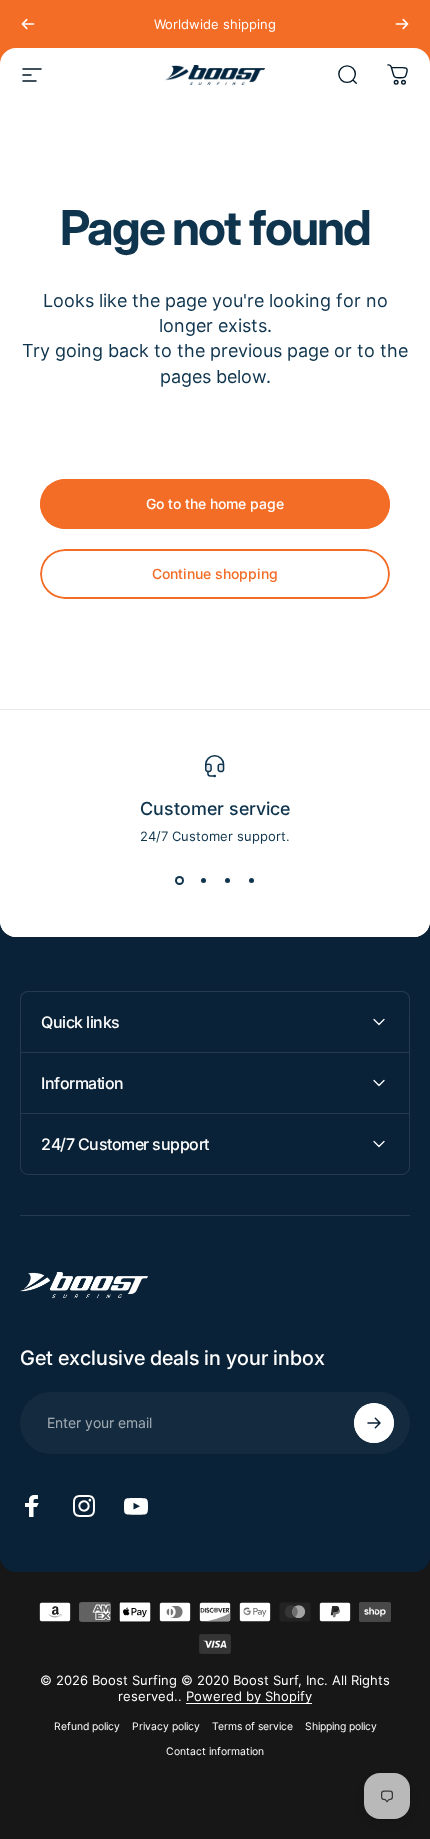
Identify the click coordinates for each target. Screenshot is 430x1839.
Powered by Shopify (249, 1696)
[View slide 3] (227, 880)
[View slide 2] (203, 880)
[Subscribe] (374, 1423)
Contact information (215, 1751)
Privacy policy (166, 1726)
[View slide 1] (179, 880)
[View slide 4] (251, 880)
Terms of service (252, 1726)
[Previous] (28, 24)
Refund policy (87, 1726)
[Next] (402, 24)
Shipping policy (341, 1726)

> [What to do]
Transcribe every line of the records exactly. Pictures do not belong in the copy.

> [Answer section]
Identify the click coordinates for each target. Screenshot is 430x1839.
Powered by Shopify (249, 1696)
[View slide 3] (227, 880)
[View slide 2] (203, 880)
[Subscribe] (374, 1423)
Contact information (215, 1751)
Privacy policy (166, 1726)
[View slide 1] (179, 880)
[View slide 4] (251, 880)
Terms of service (252, 1726)
[Previous] (28, 24)
Refund policy (87, 1726)
[Next] (402, 24)
Shipping policy (341, 1726)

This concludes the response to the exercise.